Ein Fest für die Sinne
Jede Doppelseite ist somit ein Fest für die Sinne, da sie multimedial gestaltet ist. Vor jedem Umblättern fragt man sich gespannt: Welches erstaunliche Lebewesen wird mir nun begegnen? In welche Klangwelt darf ich als Nächstes eintauchen? Auch bereitet es große Freude, Garffs Kreaturen genau zu studieren und Gegenstände im Bild zu identifizieren. So besteht etwa der Große Abendsegler aus einer Radkappe, einem Kupferkrug und einem Fahrradblech, der Laubfrosch aus einem grünen Telefon, aber auch Wäscheklammern, Leder und Polsternägeln – gar nicht so leicht zu entdecken. Auch das vermittelte Wissen in den Begleittexten ist alles andere als trocken. So erfahren Leserinnen und Leser etwa, dass männliche Hausmäuse mit Gesängen um die Gunst der Weibchen werben, die Larven des Lilienhähnchens ihr Leben in einem »Kotsack« verbringen oder Rotkehlchen Ameisen als eine Art Deoroller benutzen. Und warum wird der Pirol auch Regenkatze genannt?

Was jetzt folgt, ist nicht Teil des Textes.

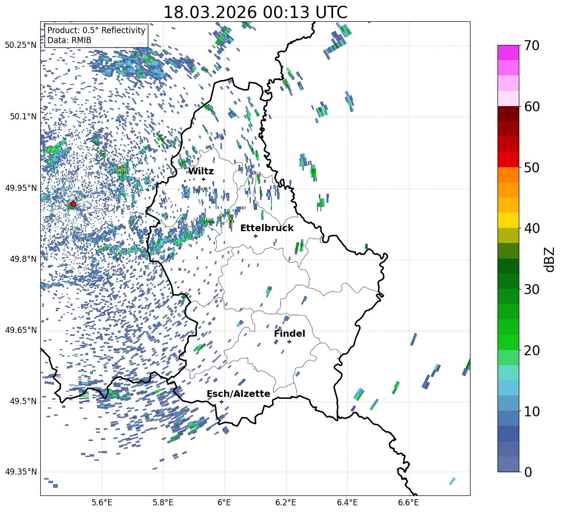Click the Product 0.5° Reflectivity text
Screen dimensions: 561x512
96,30
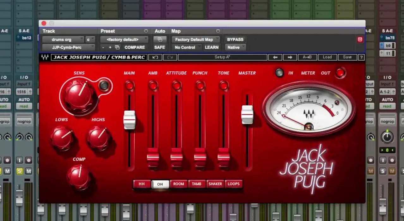Select the previous setup left arrow
404x221 pixels.
point(275,57)
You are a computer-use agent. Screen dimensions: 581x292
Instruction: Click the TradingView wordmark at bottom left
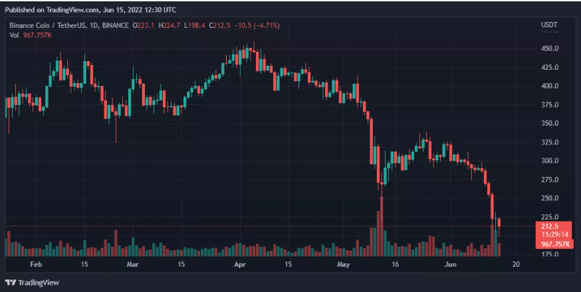point(38,283)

Eulberg und Garff schaffen es, eine neue Faszination für Lebewesen zu erzeugen, die von uns viel zu oft als selbstverständlich angesehen beziehungsweise mitunter gar nicht bemerkt werden. Die beiden fordern uns auf: Seht genau hin! Hört genau zu! Jedes Tier ist in seiner Wesenheit ein einzigartiges Kunstwerk. Selbst die von uns häufig mit Füßen getretene und als »fliegende Ratte« verpönte Stadttaube erfährt verdiente Wertschätzung: »Wir sollten Freund sein von allem, was lebt. Jedes Wesen hat seine Berechtigung in dem hochkomplexen Mechanismus der Natur, sonst würde es nicht existieren.« Und breche nur ein Zahnrädchen heraus, dann könne der ganze Mechanismus zum Stillstand kommen – der Artenschutz sei daher weit mehr als romantisches Gedankengut. Und somit ist das Werk der beiden Künstler nicht nur eine Verneigung vor dem Individuum, es soll uns auch dazu bringen, die Natur und ihre Vielfalt als Ganzes zu schützen. Dabei vermeidet Eulberg den Ton der Tragödie: »Wir wollen in diesem Buch unsere Mitmenschen durch positive Emotionen bewegen, etwas zum Schwingen bringen.« Das ist den beiden Künstlern gelungen.